▸ TASK DESCRIPTION: The reply should consist solely of the lines from the one that holds "Screen dimensions: 1020x720" through the last line of the material, reproduced exactly; no pictures belong in it.

▸ RECORDS SHOWN:
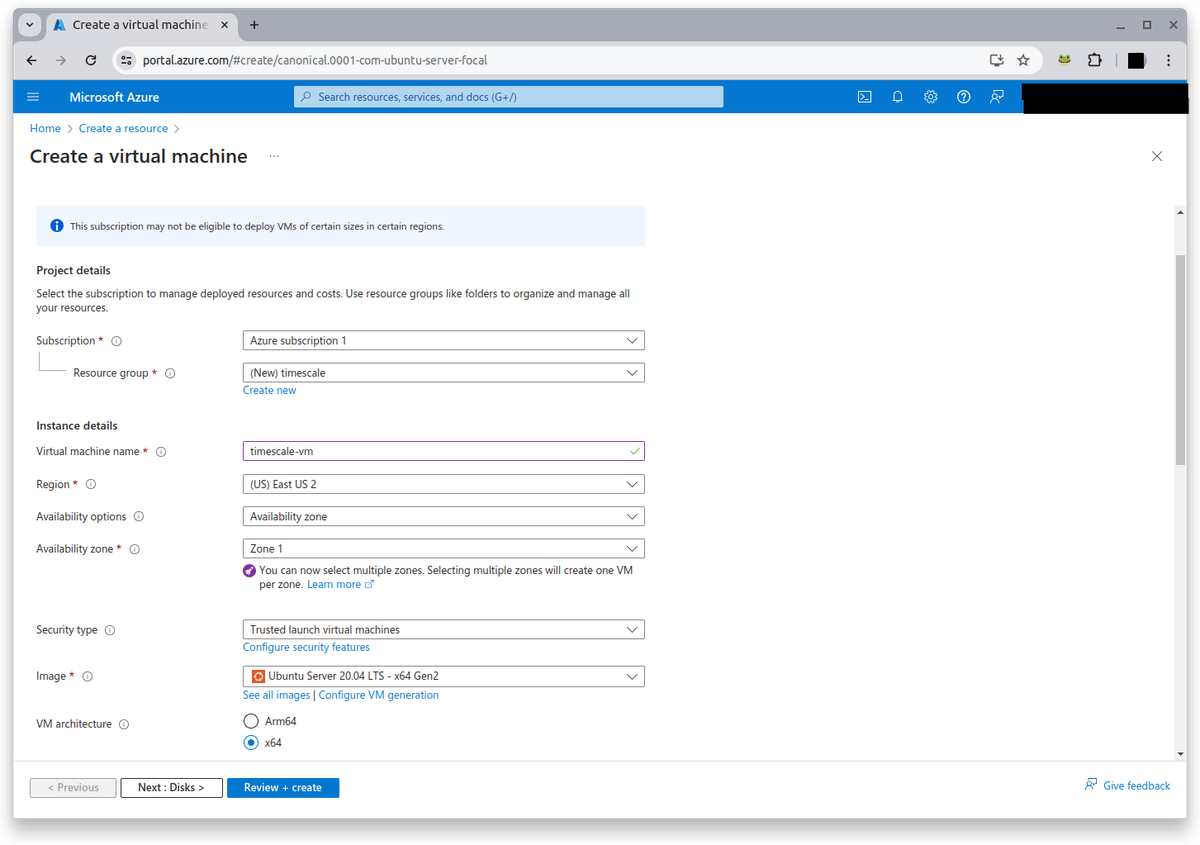Open the Notifications bell
1200x845 pixels.
point(897,96)
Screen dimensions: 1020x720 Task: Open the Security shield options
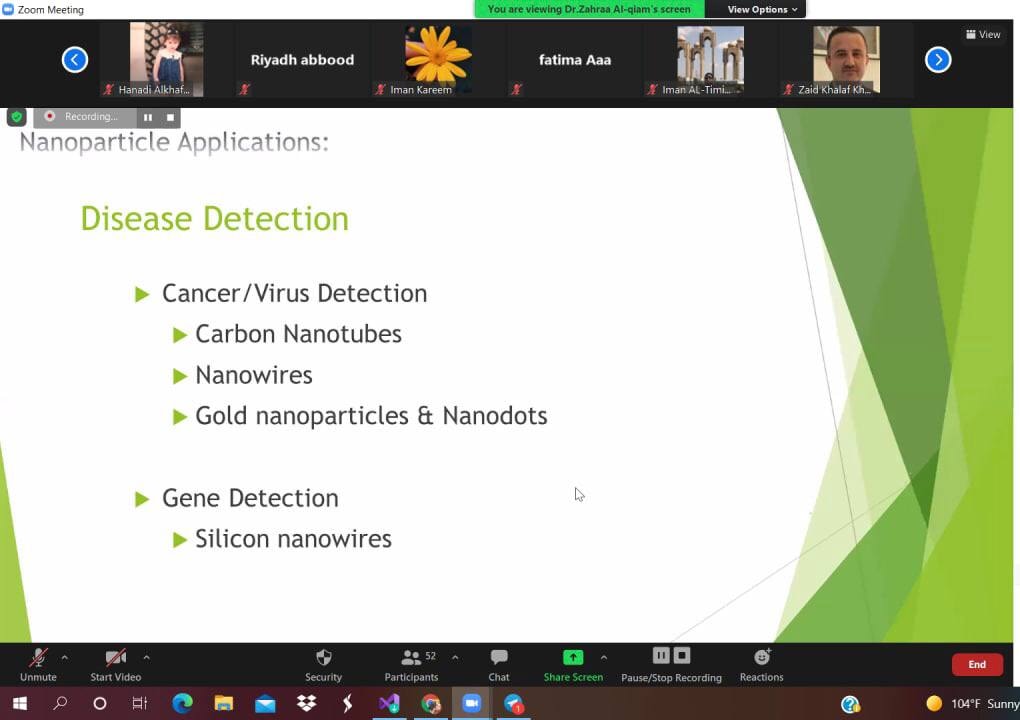(323, 663)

▸ SOLUTION TO THIS PROBLEM:
Screen dimensions: 1020x720 Task: Open the Security shield options
(323, 663)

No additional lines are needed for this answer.